Chociaż Rada Polityki Pieniężnej dba o stabilność cen, to jej członkowie poszukują także źródeł inflacji, wyjaśnia Bartosz Sawicki z TMS Brokers. Przyczyną wzrostu lub spadku cen mogą być tendencje na globalnych rynkach żywności czy ropy, które przekładają się na ceny w Polsce, ale na które Rada Polityki Pieniężnej nie ma wpływu.

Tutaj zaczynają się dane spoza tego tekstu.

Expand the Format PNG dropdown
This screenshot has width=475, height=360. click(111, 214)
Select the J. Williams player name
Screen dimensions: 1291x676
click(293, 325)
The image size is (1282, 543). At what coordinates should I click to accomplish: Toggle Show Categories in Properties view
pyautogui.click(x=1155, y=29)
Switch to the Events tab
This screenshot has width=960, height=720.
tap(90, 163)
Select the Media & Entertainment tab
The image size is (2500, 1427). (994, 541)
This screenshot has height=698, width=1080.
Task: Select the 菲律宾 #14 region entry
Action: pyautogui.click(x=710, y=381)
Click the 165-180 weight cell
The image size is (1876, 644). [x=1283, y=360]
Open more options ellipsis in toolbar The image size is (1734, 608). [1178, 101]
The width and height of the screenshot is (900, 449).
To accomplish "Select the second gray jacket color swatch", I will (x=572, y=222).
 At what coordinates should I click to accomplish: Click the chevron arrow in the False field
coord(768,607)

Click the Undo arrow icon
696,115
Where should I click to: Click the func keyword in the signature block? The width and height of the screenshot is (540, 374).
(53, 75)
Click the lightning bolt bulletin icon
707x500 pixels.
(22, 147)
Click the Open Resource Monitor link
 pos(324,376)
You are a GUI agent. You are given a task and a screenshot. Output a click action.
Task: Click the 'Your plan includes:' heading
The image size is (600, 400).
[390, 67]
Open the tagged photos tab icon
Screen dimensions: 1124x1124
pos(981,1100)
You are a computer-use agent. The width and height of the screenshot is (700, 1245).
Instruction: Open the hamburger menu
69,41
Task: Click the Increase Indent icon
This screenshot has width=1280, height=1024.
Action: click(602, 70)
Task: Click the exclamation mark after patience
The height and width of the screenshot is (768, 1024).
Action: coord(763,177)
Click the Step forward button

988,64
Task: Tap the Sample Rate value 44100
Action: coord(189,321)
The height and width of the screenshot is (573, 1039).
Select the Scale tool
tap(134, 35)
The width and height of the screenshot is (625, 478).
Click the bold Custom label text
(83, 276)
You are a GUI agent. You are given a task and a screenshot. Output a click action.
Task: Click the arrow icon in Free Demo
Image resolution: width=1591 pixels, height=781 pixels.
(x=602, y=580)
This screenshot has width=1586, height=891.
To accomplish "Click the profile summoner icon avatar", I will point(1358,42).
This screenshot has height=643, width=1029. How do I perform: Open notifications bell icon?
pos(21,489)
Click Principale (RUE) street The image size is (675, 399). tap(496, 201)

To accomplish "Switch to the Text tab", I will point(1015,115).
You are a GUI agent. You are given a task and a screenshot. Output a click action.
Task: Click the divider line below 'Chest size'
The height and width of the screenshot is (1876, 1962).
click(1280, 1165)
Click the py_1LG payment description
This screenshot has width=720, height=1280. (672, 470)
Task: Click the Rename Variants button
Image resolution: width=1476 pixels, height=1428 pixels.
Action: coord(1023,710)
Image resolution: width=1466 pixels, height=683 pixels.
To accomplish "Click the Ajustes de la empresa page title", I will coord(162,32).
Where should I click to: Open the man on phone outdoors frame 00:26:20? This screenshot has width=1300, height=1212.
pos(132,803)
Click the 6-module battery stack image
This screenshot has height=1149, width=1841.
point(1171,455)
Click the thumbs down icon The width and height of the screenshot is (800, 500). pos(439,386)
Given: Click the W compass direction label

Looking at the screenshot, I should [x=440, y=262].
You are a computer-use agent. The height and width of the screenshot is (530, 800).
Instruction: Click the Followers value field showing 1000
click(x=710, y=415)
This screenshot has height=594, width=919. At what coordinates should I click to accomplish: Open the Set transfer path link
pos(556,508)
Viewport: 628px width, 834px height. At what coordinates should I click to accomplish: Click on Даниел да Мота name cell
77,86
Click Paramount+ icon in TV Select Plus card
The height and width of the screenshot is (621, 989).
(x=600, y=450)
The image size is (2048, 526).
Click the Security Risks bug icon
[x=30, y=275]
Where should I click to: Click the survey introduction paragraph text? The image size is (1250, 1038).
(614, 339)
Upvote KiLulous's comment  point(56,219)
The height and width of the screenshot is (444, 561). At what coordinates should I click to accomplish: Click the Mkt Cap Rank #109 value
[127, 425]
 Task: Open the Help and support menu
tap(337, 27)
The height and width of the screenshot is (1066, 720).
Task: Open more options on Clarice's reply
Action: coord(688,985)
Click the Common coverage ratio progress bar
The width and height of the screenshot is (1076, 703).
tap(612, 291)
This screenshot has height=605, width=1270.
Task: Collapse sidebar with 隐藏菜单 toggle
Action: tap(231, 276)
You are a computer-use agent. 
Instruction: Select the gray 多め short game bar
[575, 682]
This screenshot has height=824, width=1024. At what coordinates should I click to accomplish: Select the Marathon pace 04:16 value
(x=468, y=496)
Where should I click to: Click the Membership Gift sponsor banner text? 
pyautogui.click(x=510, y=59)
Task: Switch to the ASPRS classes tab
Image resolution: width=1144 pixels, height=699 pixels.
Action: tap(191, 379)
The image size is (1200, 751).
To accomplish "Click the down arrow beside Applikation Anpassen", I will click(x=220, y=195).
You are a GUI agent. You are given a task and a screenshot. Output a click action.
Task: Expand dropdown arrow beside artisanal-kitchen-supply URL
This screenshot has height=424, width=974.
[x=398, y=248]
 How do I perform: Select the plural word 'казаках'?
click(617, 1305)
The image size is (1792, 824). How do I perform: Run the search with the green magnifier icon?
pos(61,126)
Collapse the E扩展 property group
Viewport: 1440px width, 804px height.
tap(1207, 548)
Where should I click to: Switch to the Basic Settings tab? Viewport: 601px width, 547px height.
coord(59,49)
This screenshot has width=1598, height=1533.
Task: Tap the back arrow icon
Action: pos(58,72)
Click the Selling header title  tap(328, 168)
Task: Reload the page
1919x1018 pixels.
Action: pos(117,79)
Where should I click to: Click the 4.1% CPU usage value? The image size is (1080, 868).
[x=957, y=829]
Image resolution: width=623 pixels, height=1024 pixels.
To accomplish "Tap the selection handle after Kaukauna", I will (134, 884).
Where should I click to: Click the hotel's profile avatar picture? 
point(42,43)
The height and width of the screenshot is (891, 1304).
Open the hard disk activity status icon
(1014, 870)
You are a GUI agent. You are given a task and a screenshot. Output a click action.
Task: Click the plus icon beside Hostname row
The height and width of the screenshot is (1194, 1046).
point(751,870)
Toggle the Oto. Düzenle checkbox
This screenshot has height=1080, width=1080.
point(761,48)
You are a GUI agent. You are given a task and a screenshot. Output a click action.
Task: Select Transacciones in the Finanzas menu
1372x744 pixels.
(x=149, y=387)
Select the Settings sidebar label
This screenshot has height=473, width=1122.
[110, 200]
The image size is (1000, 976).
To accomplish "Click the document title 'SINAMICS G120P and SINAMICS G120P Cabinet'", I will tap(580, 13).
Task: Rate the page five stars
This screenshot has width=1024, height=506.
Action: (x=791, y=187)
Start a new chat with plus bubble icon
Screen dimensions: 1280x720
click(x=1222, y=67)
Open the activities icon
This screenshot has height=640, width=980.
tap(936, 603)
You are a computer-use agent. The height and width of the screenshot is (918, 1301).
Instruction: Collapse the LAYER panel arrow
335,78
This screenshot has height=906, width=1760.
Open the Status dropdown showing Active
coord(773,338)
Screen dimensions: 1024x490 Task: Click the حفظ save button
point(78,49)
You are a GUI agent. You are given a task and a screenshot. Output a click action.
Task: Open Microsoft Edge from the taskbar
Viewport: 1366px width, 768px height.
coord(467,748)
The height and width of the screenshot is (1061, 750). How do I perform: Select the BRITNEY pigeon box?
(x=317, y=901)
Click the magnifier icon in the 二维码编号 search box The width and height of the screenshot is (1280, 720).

Poza wzrostem cen dla Rady Polityki Pieniężnej liczą się inne czynniki. Rozmówca IAR wskazuje, że są to przede wszystkim wskaźniki gospodarcze, które wpływają na popyt. Te wskaźniki to sprzedaż detaliczna czy produkcja przemysłowa.
Jak dodaje Bartosz Sawicki poszczególni członkowie Rady Polityki Pieniężnej różnią się w ocenie dodatkowych danych ekonomicznych. Anna Zielińska-Głębocka i Andrzej Bratkowski najrzadziej reagują na bieżące zmiany w polskiej gospodarce. Na drugim biegunie jest szef Narodowego Banku Polskiego, Marek Belka.


W raporcie są też analizy dotyczące złagodzenia polityki pieniężnej przez Europejski Bank Centralny i wpływu kryzysu rosyjsko-ukraińskiego na gospodarkę Polsk. NBP opublikuje dokument o godzinie 10.